=== Aim of the exercise ===
Rewrite everything from the start of the data down through the line containing "click(x=216, y=435)", changing "coordinates" to "position" and keeping everything else the same. Leave out the pictures.

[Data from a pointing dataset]
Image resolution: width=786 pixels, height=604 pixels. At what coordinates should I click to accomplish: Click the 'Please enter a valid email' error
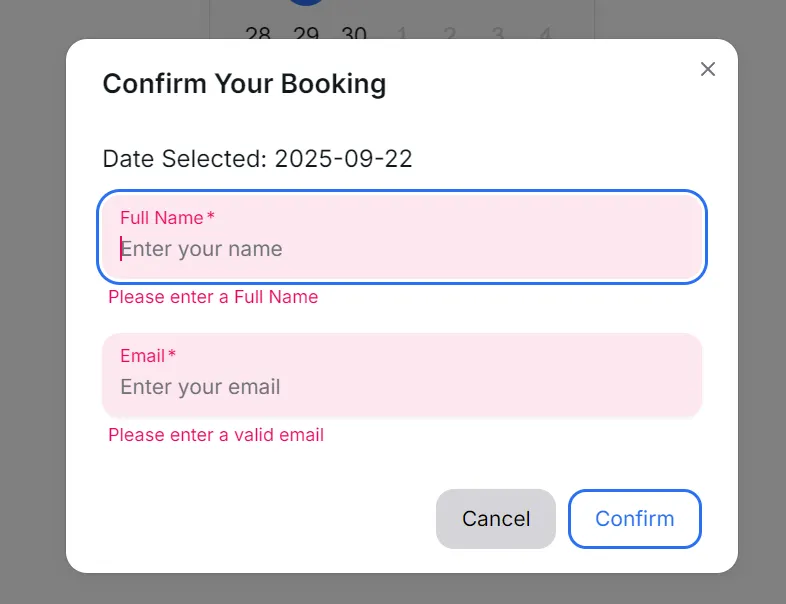click(x=216, y=435)
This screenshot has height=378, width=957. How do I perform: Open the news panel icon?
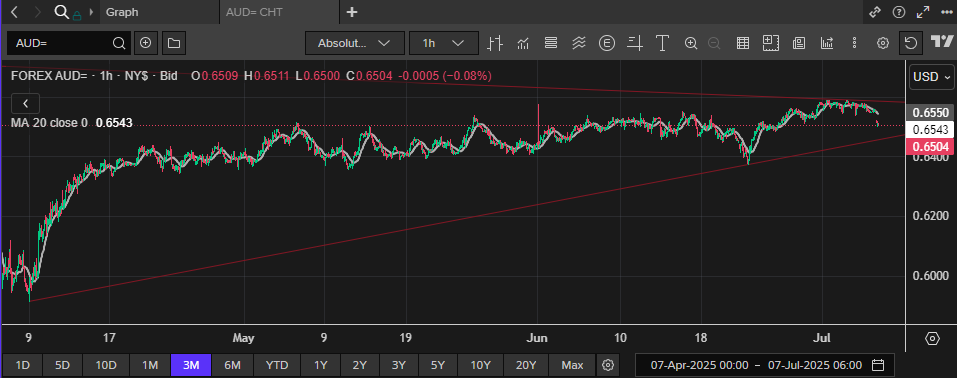click(798, 43)
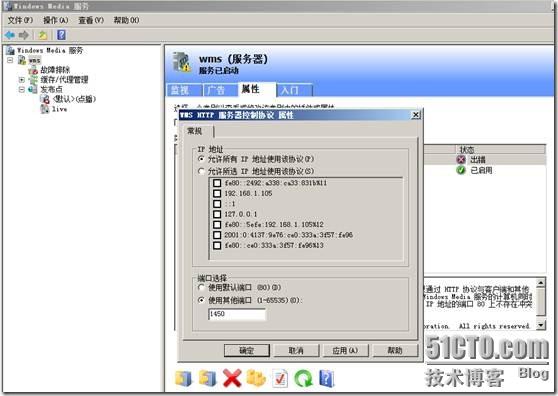Viewport: 558px width, 396px height.
Task: Collapse the wms server tree node
Action: tap(10, 60)
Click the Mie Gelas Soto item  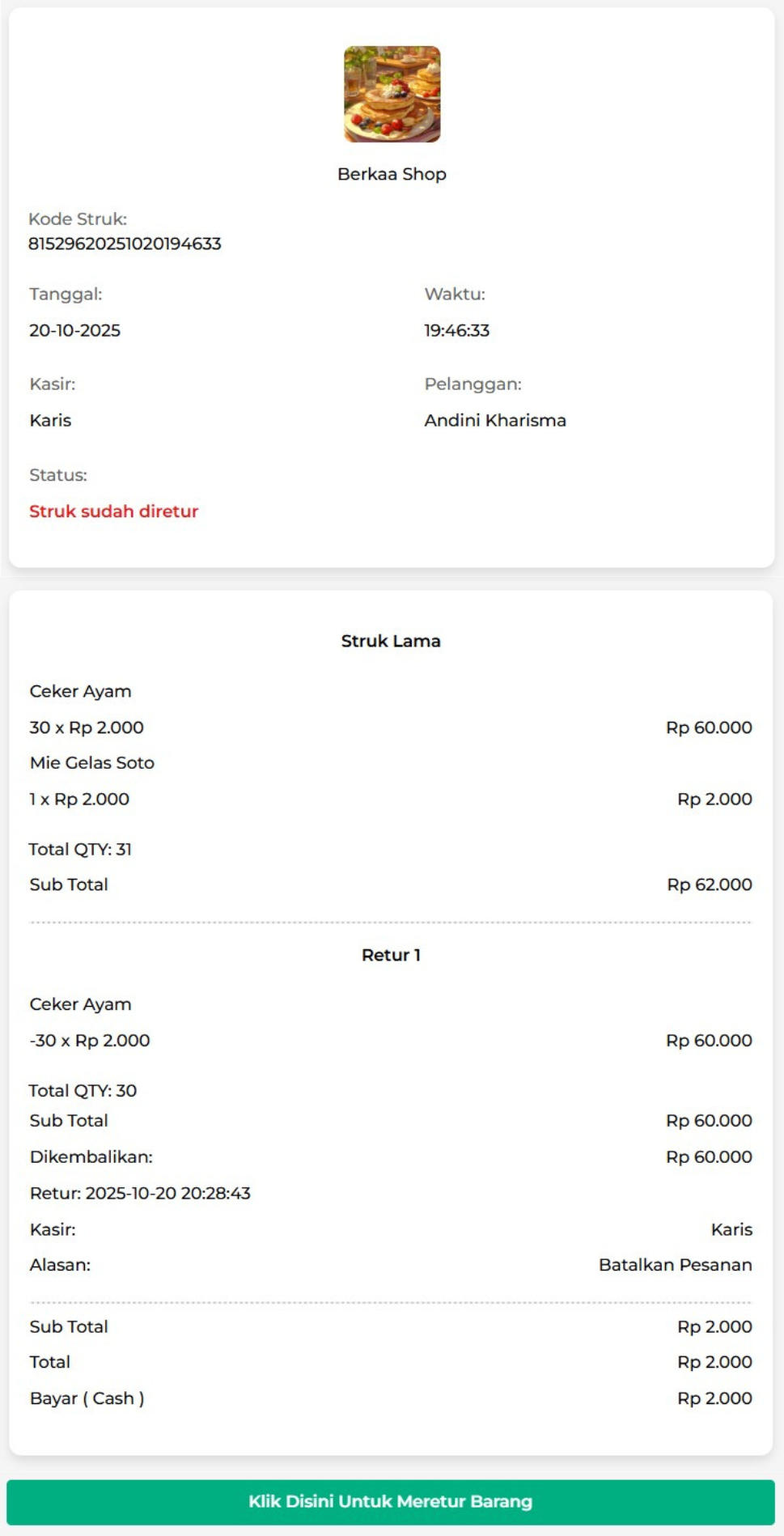point(91,762)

=== Full output ===
Image resolution: width=786 pixels, height=604 pixels. At what position should I click to accomplish: Click the 'Please enter a valid email' error
click(x=216, y=435)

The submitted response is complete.